A community sample of children and their families (N = 182) were recruited from the Bloomington, Indiana area to participate when the children were 30, 36, and 42 months of age. Sample characteristics are reported in Table 1. Participants were assessed within one month of their target age. Children completed an oddball ERP task, and primary caregivers (97% mothers) reported on the child’s behavior problems. To be included for analysis in the present study, children had to provide usable EEG data in the oddball task (N = 165, 91%). Exclusion criteria included non-febrile seizures (n = 2), head injury (n = 9), and psychotropic medication (n = 2—none of which were psychostimulants), resulting in a final sample of 153.

Table 1.

Sample characteristics.

Variable n %
Sex
Males 83 54
Females 70 46
All 153
Parent Ethnicity
Non-Hispanic Caucasian 138 90
Hispanic 4 3
African-American 5 3
Asian-American 5 3
Mixed Race 1 < 1
Parent Education
Some high school 1 < 1
GED 2 1
High school diploma 2 1
Some college 16 11
College degree 131 86
Marital status
Single 10 7
Married 135 89
Divorced 6 4
Variable M SD
Child Age (months) 36.00 4.90
Parent Age (years) 33.26 4.85
Family SES 48.99 13.27
Open in a new tab

Note: one child was missing information on her parent’s education, and two were missing parental marital status. Family socioeconomic status (SES) was calculated using the Hollingshead (1975) index.

Due to planned missingness and censoring (i.e., children not yet age-eligible), in the current sample, a total of 375 EEG assessments were possible. Of these 375 possible assessments, 73 assessments were not scheduled because the parent elected not to schedule a visit for their child (65 assessments) or equipment malfunctioning prevented us from collecting EEG data at that time (8 assessments). Hence, 302 EEG assessments were scheduled. Of 302 scheduled assessments, 257 provided usable EEG data. These 257 assessments were provided by 153 different children (n1 time = 74, n2 times = 54, n3 times = 25). Further details on missingness are in Supplementary Appendix S1 and Table S1.

Measures

Externalizing Behavior Problems.

Externalizing behavior problems were measured using mother report on the Child Behavior Checklist (CBCL 1/½–5; Achenbach & Rescorla, 2000). We examined the two subscales comprising the Externalizing scale: Aggression (19 items) and Attention Problems (5 items). The Aggression subscale includes items about physical aggression, destruction, anger, noncompliance, and attention demands. The Attention Problems subscale has been interpreted as a measure of ADHD symptoms because it assesses the three dimensions of ADHD symptoms: inattention, hyperactivity, and impulsivity (Lifford, Harold, & Thapar, 2008).
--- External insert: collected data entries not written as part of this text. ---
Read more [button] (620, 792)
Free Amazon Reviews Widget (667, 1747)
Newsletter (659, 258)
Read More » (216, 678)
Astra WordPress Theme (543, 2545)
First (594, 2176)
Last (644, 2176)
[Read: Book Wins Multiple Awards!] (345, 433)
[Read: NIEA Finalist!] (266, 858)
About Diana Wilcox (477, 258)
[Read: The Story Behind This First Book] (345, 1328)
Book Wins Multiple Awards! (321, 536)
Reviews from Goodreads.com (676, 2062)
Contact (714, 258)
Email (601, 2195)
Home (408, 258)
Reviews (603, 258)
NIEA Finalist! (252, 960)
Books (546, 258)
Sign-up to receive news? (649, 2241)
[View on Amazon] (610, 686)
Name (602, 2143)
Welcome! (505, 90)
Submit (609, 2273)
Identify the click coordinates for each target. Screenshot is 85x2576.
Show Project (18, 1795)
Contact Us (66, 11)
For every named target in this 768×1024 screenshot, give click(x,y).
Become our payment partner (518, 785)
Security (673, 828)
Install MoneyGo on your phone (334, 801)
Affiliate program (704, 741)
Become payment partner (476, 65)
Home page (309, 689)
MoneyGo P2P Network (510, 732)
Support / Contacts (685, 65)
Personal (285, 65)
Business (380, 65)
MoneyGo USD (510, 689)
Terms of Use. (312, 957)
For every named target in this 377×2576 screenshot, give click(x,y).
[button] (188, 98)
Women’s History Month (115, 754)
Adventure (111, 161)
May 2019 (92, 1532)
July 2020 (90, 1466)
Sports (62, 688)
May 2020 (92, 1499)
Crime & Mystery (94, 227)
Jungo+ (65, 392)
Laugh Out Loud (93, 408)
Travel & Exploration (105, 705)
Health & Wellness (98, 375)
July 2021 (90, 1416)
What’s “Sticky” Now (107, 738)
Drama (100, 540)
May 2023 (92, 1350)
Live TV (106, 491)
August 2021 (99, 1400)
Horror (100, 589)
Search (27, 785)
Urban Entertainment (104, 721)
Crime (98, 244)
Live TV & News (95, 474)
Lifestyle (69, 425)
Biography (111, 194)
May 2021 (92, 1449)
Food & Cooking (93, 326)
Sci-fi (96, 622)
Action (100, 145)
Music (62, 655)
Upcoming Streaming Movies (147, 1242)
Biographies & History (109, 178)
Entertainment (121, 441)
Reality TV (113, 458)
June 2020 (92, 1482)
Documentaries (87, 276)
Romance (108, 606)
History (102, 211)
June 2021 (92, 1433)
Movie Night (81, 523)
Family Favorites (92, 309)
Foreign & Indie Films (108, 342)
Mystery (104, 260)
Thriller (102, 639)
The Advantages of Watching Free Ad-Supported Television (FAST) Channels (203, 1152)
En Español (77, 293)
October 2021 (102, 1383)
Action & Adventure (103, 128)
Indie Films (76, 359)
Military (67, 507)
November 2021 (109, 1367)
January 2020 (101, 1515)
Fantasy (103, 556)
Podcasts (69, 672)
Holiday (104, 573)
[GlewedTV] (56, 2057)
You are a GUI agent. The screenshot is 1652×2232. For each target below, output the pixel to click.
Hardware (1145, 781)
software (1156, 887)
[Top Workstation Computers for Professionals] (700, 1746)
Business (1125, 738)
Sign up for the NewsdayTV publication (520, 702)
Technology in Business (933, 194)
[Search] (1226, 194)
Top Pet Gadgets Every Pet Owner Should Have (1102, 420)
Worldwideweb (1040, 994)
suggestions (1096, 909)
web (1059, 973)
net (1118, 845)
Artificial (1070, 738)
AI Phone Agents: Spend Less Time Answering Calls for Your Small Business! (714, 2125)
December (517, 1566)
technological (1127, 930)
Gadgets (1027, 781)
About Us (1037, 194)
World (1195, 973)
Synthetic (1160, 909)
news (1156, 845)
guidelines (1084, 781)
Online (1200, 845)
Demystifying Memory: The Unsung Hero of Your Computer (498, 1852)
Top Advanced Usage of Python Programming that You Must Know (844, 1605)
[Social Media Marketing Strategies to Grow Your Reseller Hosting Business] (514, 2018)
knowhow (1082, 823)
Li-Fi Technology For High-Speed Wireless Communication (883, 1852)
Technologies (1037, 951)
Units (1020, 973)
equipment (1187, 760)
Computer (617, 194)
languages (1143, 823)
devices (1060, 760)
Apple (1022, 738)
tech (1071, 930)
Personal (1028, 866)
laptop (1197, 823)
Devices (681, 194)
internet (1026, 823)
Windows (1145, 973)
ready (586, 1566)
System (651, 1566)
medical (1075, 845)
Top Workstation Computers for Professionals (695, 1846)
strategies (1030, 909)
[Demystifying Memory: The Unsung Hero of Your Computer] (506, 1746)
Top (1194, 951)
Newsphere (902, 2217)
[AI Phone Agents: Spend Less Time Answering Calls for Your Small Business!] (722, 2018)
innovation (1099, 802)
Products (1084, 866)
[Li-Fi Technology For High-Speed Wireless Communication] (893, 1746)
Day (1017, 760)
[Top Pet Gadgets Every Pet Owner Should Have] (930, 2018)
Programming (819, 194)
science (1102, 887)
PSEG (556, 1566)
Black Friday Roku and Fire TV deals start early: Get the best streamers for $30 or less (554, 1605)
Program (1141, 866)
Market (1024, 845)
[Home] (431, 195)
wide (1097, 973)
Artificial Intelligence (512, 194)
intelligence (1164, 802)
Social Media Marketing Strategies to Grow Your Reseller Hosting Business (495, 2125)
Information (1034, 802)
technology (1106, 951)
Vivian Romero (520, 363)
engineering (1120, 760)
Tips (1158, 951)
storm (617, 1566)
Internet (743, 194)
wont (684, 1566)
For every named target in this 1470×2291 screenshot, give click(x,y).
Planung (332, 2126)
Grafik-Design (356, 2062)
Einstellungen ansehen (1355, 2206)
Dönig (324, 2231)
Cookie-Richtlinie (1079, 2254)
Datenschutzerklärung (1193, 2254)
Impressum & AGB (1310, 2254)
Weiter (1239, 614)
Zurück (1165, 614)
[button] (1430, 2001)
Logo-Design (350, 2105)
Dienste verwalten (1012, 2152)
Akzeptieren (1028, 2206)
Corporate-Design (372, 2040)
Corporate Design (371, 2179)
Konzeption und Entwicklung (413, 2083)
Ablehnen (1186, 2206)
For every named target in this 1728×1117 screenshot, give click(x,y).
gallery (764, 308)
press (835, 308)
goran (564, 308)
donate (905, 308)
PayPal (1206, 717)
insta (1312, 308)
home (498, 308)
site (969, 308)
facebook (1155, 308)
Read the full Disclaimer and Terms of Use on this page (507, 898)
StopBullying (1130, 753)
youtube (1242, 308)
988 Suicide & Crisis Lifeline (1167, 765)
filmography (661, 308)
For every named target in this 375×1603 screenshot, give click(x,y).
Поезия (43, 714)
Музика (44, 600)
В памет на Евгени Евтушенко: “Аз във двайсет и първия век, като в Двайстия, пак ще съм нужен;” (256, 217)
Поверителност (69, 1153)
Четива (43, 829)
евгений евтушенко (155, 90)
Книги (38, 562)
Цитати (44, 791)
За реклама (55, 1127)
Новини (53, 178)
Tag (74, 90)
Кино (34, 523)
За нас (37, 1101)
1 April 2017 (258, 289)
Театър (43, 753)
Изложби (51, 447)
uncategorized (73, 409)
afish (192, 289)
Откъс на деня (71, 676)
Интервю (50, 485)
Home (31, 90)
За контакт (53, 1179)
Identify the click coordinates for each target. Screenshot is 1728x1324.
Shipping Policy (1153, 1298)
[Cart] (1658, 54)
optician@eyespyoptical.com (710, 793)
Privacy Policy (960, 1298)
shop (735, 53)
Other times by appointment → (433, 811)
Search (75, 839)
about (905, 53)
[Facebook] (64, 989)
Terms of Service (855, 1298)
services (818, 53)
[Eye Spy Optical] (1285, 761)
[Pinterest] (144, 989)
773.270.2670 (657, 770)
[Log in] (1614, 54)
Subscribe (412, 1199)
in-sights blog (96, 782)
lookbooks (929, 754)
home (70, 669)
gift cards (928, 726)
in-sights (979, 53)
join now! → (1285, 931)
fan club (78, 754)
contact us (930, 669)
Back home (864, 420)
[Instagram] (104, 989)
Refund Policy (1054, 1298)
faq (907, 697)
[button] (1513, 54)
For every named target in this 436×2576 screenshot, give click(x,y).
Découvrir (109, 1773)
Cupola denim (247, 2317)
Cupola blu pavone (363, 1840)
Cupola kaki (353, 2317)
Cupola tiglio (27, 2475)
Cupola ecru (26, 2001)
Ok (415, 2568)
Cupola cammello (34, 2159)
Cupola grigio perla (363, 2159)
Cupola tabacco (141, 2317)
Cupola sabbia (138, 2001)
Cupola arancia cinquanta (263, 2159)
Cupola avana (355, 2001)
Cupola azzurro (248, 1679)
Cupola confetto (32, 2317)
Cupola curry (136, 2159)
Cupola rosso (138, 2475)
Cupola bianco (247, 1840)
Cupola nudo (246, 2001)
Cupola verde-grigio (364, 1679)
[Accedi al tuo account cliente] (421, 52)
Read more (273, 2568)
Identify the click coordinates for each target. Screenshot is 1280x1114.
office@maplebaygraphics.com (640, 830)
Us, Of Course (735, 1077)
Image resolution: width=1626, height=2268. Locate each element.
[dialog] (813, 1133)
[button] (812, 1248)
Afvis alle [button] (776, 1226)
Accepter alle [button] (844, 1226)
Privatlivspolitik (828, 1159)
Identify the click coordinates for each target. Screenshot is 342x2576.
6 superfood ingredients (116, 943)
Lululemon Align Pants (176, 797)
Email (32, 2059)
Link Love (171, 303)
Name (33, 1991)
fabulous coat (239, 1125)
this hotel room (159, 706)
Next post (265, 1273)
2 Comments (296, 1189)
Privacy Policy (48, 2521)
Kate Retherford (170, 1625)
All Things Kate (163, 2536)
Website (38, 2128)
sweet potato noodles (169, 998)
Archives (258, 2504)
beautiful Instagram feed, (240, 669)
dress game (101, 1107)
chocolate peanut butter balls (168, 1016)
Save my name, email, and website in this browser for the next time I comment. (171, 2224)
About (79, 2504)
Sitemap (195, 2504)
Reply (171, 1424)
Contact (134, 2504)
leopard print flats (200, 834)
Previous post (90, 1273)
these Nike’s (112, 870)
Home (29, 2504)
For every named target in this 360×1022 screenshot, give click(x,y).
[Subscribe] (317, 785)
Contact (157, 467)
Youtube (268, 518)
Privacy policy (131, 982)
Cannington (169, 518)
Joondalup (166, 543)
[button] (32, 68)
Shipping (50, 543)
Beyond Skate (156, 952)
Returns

It is associated with other measures of ADHD, including the Conners Rating Scale and DSM-IV symptoms of ADHD (Derks et al., 2008). In addition, it has been shown to measure ADHD as accurately as the Conners Rating Scale (Derks et al., 2008), with strong sensitivity and specificity (Chen, Faraone, Biederman, & Tsuang, 1994).

The CBCL is among the best normed and most widely used measures for behavior problems in this age range, has good test-retest reliability and good validity (content, criterion, construct; Sattler & Hoge, 2006). Primary caregivers rated whether a behavior was not true (0), somewhat or sometimes true (1), or very or often true (2), and scores were summed across items, with higher levels reflecting more behavior problems. This continuous approach to scoring behavior problems is consistent with evidence that externalizing problems and ADHD are dimensional not categorical (Coghill & Sonuga-Barke, 2012). For this sample, eight children’s scores were above the borderline clinical threshold of a T-score ≥ 65 (i.e., above ≥1.5 SD) for externalizing problems. Cronbach’s alpha in this sample was .90 for aggression and .69 for ADHD symptoms. Cross-time continuity was r = .63 for aggression and r = .60 for ADHD symptoms (df = 189, ps < .001). Children who had scores for externalizing problems were n30months = 146, n36months = 120, n42months = 101.

P3 ERP.

Children participated in an oddball task and a go/no-go task while EEG data were collected during a lab visit. The present study focuses on the P3 ERP from the oddball task. A 6-minute auditory oddball (two-tone discrimination) task was used to elicit a P3 ERP component to infrequent sounds. The task was passive; children were not instructed to respond to any stimuli. Although the P3 from passive and active tasks have different latencies, spatial distributions, and cognitive interpretations (Polich, 2007), they both index attentional processing, and smaller amplitudes of both kinds of P3 have been associated with externalizing disorders (Rydkjær et al., 2017; Tsai et al., 2012). We chose to use a passive oddball task because more trials of usable data would be available than a task that required a behavioral response. ERP measures in a passive task may be especially useful in early childhood when behavioral response capacities are still developing and thus less stable, which would complicate interpretation of behavioral task performance.

Pure, low-frequency (1,000 Hz) and high-frequency (1,500 Hz) tones were randomly presented so that one tone occurred on 70% of trials (84 trials; frequent stimulus) and the other tone occurred on 30% of trials (36 trials; infrequent stimulus), with 120 trials in total. The two tones were counterbalanced as frequent versus infrequent across children. Each tone lasted for approximately 300 ms, and the task included an interstimulus interval that varied randomly from 2,300–2,500 ms to prevent habituation. Children were not asked to make a behavioral response. During presentation of the auditory tones, children watched a child-friendly cartoon video on a monitor with the video’s audio turned off. On average, participants contributed 25.30 (SD = 7.67) usable infrequent and 58.22 (SD = 18.25) frequent trials.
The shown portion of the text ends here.